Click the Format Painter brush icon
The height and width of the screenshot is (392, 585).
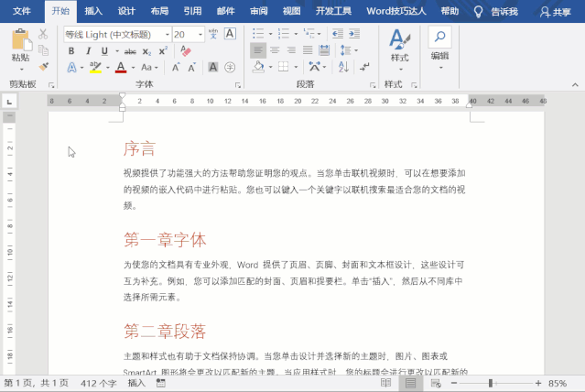click(43, 67)
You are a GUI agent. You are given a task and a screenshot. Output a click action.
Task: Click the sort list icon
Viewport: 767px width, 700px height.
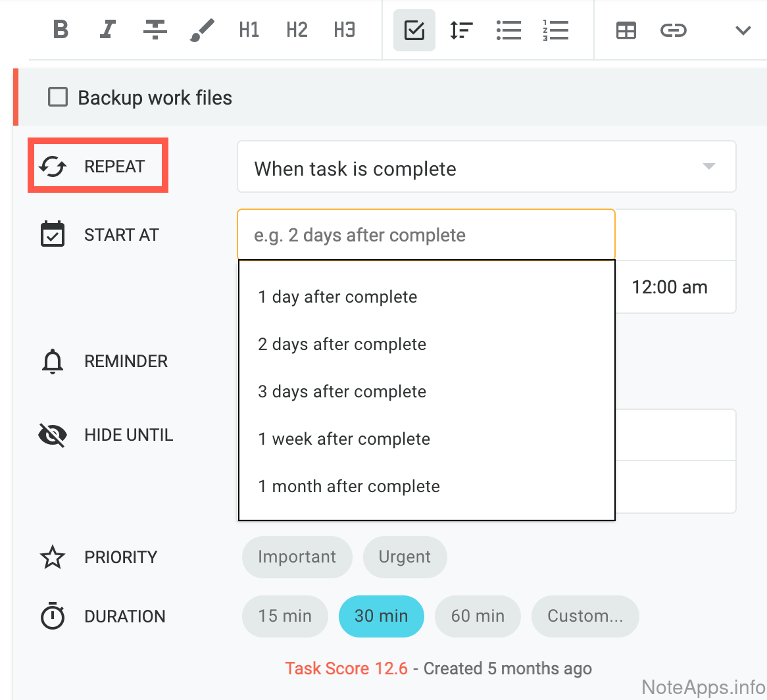click(x=461, y=30)
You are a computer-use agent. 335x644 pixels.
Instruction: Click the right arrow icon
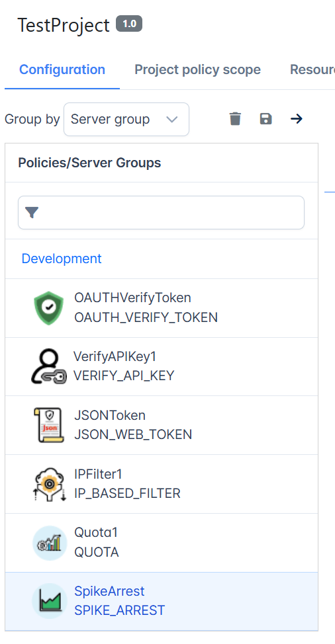tap(297, 119)

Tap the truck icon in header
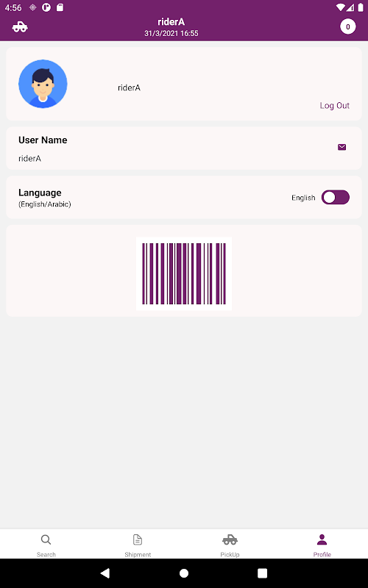(x=20, y=27)
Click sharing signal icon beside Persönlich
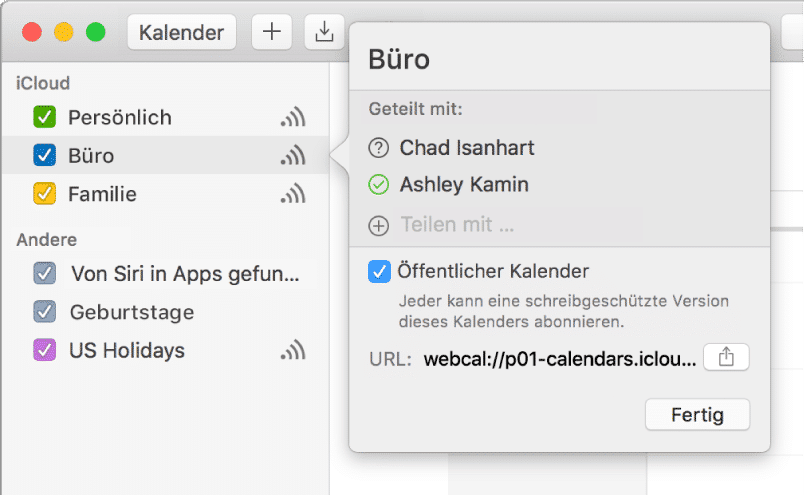Image resolution: width=806 pixels, height=495 pixels. (x=292, y=118)
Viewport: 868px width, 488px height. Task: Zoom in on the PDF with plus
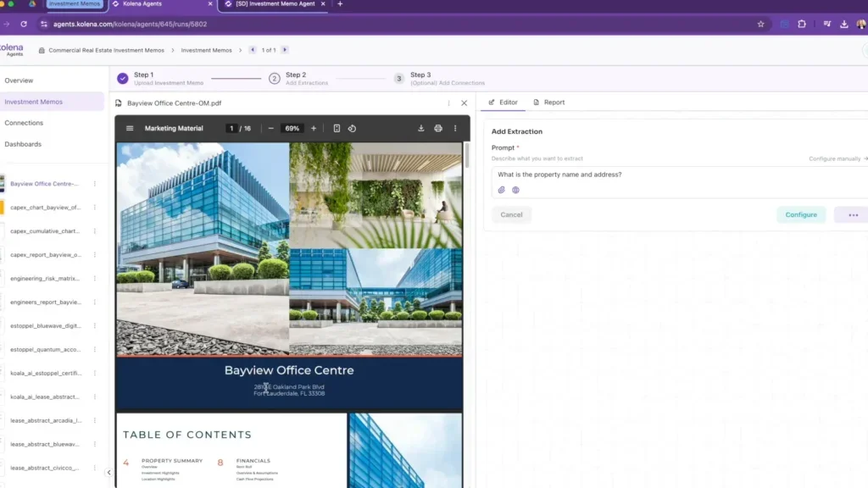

################

Everything from the line containing "Tap the truck icon in header" through the final line of the material must be set down exactly, except the pictures.

Tap the truck icon in header
(x=20, y=27)
Click sharing signal icon beside Persönlich
Image resolution: width=806 pixels, height=495 pixels. (x=292, y=118)
Viewport: 868px width, 488px height. Task: Zoom in on the PDF with plus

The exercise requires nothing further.